§ **文档片段**:
+---+

View on GitHub

个人笔记

SongPinru 的小仓库

节点退役方案:

1.退役前检查HDFS块信息是否有错误,如果有错误的块,先修复

(PS:使用hdfs用户执行)

检查命令
hdfs fsck -list-corruptfileblocks -openforwrite -files -blocks -locations 
修复命令
hdfs debug  recoverLease  -path /path

2.退役节点

CDH中搜索dfs_hosts_exclude.txt

增加要下线的节点ip

在黑名单中配置要下线的节点,然后保存并刷新hdfs(不会重启集群)

或者登录active namenode ,找到配置文件目录,修改dfs_hosts_exclude.txt
然后执行:
hadoop dfsadmin -refreshNodes 

此时下线节点状态变为decommissioning(可在web界面查看)

3.等待节点下线完毕

可以在webUi查看,或使用以下命令

此命令可用于查看副本是否复制完毕:
hdfs dfsadmin -report -decommissioning
root@bjuc49:/home/ops# hdfs dfsadmin -report -decommissioning
Configured Capacity: 67358447177728 (61.26 TB)
Present Capacity: 66731792277188 (60.69 TB)
DFS Remaining: 19512827293507 (17.75 TB)
DFS Used: 47218964983681 (42.95 TB)

+---+

§ **所给数据**:
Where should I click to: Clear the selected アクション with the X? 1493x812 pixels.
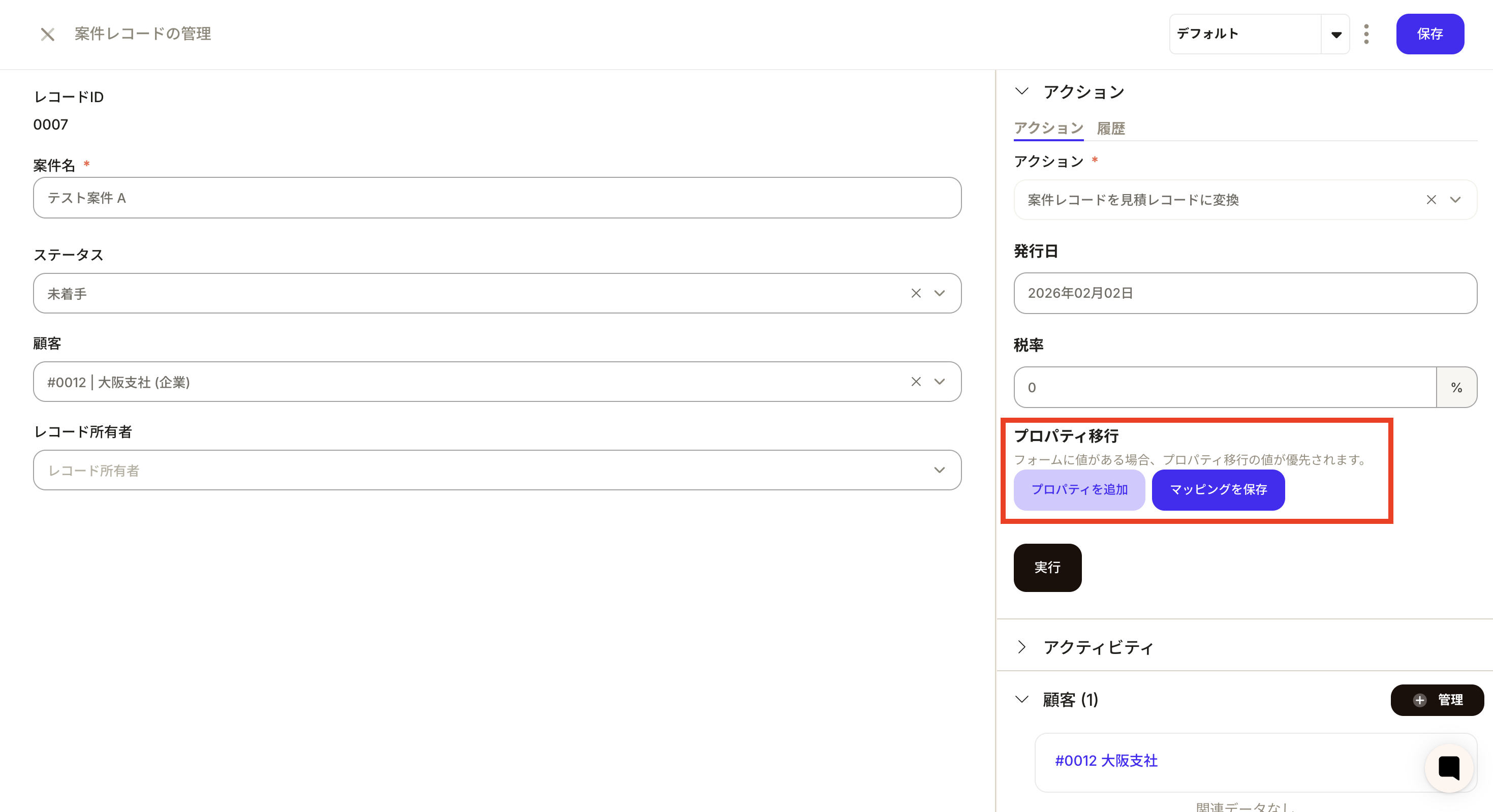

+---+

§ **任务说明**: 请将上面那篇关于HDFS节点退役的笔记从头到尾一字不差地重抄一遍。

§ **任务结果**:
View on GitHub

个人笔记

SongPinru 的小仓库

节点退役方案:

1.退役前检查HDFS块信息是否有错误,如果有错误的块,先修复

(PS:使用hdfs用户执行)

检查命令
hdfs fsck -list-corruptfileblocks -openforwrite -files -blocks -locations 
修复命令
hdfs debug  recoverLease  -path /path

2.退役节点

CDH中搜索dfs_hosts_exclude.txt

增加要下线的节点ip

在黑名单中配置要下线的节点,然后保存并刷新hdfs(不会重启集群)

或者登录active namenode ,找到配置文件目录,修改dfs_hosts_exclude.txt
然后执行:
hadoop dfsadmin -refreshNodes 

此时下线节点状态变为decommissioning(可在web界面查看)

3.等待节点下线完毕

可以在webUi查看,或使用以下命令

此命令可用于查看副本是否复制完毕:
hdfs dfsadmin -report -decommissioning
root@bjuc49:/home/ops# hdfs dfsadmin -report -decommissioning
Configured Capacity: 67358447177728 (61.26 TB)
Present Capacity: 66731792277188 (60.69 TB)
DFS Remaining: 19512827293507 (17.75 TB)
DFS Used: 47218964983681 (42.95 TB)